==== INFORMATION SHOWN ====
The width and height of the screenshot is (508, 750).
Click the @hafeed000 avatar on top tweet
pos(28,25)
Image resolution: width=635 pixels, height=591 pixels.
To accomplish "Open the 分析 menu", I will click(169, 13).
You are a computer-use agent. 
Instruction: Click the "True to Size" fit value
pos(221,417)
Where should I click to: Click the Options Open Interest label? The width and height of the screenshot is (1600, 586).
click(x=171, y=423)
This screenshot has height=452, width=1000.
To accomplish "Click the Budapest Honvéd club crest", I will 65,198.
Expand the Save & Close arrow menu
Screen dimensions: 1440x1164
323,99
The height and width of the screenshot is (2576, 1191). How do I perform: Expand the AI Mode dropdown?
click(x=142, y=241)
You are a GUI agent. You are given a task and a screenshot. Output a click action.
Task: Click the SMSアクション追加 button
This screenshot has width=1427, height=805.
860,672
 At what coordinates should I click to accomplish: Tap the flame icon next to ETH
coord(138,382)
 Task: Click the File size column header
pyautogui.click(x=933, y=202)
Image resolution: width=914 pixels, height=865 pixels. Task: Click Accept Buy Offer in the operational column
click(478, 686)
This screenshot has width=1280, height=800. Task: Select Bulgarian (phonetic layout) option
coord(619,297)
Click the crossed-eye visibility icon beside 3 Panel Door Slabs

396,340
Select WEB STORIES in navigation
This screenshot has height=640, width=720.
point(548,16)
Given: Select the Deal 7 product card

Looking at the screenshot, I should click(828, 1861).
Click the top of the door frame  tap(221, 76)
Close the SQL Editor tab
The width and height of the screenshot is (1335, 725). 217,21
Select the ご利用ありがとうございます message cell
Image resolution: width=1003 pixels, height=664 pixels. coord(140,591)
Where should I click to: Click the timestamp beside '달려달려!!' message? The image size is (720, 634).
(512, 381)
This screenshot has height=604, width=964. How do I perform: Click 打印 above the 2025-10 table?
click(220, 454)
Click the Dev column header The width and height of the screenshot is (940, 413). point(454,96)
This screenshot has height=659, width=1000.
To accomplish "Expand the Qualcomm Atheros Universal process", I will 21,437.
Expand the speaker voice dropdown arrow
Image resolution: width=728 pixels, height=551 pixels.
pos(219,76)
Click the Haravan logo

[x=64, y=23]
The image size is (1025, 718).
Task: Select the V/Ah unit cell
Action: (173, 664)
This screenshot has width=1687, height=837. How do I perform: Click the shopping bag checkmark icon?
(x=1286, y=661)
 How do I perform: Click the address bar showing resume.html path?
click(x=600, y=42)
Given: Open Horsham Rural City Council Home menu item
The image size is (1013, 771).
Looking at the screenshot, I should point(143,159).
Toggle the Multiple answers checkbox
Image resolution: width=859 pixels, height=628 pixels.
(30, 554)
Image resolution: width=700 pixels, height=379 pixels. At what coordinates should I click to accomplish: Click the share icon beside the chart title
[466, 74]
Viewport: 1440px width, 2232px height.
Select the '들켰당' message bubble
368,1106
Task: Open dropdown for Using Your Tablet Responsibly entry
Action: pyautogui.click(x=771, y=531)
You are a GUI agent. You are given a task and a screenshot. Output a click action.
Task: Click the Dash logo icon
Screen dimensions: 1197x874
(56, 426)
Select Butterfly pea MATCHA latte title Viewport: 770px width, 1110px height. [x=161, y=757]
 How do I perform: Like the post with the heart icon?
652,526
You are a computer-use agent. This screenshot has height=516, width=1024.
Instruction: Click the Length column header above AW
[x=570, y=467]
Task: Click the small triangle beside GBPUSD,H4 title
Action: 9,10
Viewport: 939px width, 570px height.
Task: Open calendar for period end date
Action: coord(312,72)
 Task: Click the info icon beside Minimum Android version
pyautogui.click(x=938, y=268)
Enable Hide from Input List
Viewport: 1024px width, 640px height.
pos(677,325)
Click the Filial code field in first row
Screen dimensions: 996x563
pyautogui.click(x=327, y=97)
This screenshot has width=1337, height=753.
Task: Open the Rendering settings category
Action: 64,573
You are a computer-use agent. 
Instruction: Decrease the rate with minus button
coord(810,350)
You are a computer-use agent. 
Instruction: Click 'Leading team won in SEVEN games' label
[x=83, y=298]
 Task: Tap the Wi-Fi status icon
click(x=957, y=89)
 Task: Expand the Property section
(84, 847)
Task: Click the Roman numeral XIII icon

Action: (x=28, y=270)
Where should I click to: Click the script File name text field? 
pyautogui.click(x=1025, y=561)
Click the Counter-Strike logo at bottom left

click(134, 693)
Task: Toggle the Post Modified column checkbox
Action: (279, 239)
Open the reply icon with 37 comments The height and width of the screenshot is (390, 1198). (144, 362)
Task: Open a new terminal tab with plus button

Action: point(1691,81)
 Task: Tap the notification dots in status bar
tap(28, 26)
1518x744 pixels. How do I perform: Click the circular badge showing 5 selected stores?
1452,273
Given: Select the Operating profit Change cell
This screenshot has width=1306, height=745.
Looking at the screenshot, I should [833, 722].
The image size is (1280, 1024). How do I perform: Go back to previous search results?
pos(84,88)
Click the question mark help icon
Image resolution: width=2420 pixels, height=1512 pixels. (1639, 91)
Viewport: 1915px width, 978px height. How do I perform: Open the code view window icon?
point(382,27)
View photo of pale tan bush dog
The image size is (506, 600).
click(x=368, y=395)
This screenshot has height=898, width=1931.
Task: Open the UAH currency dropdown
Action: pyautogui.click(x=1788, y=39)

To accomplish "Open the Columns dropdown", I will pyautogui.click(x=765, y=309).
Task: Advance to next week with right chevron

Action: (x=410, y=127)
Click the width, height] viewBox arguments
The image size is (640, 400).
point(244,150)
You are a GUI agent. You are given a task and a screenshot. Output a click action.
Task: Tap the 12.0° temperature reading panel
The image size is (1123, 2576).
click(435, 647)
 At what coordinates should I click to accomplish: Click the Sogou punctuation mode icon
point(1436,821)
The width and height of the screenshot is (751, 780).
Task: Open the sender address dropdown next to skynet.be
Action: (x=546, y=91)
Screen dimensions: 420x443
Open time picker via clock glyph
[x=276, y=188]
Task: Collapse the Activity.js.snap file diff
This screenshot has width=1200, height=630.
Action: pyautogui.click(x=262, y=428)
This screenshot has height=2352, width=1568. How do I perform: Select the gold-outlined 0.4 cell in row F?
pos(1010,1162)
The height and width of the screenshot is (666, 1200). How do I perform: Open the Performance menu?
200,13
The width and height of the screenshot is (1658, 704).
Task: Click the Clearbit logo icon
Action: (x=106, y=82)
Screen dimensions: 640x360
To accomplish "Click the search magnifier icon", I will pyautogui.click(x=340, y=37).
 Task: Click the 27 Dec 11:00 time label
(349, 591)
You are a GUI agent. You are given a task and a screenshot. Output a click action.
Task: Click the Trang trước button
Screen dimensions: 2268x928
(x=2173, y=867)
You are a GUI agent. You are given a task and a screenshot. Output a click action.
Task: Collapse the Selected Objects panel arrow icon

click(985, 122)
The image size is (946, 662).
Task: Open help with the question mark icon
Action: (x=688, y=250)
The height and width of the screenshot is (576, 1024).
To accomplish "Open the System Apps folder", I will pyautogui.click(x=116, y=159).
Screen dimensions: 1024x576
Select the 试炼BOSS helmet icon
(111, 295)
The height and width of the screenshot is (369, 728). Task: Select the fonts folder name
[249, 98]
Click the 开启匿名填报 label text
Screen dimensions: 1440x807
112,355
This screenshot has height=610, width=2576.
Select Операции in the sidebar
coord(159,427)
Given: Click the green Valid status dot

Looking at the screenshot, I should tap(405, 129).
====
§ YOUR OBJECTIVE: Wherever the line holding "The image size is (1013, 771)." falls in the entries above, copy exactly from it through the line holding "Viewport: 1440px width, 2232px height.", inclusive, and add nothing.

§ ANSWER TO THIS EXERCISE:
The image size is (1013, 771).
Looking at the screenshot, I should point(143,159).
Toggle the Multiple answers checkbox
Image resolution: width=859 pixels, height=628 pixels.
(30, 554)
Image resolution: width=700 pixels, height=379 pixels. At what coordinates should I click to accomplish: Click the share icon beside the chart title
[466, 74]
Viewport: 1440px width, 2232px height.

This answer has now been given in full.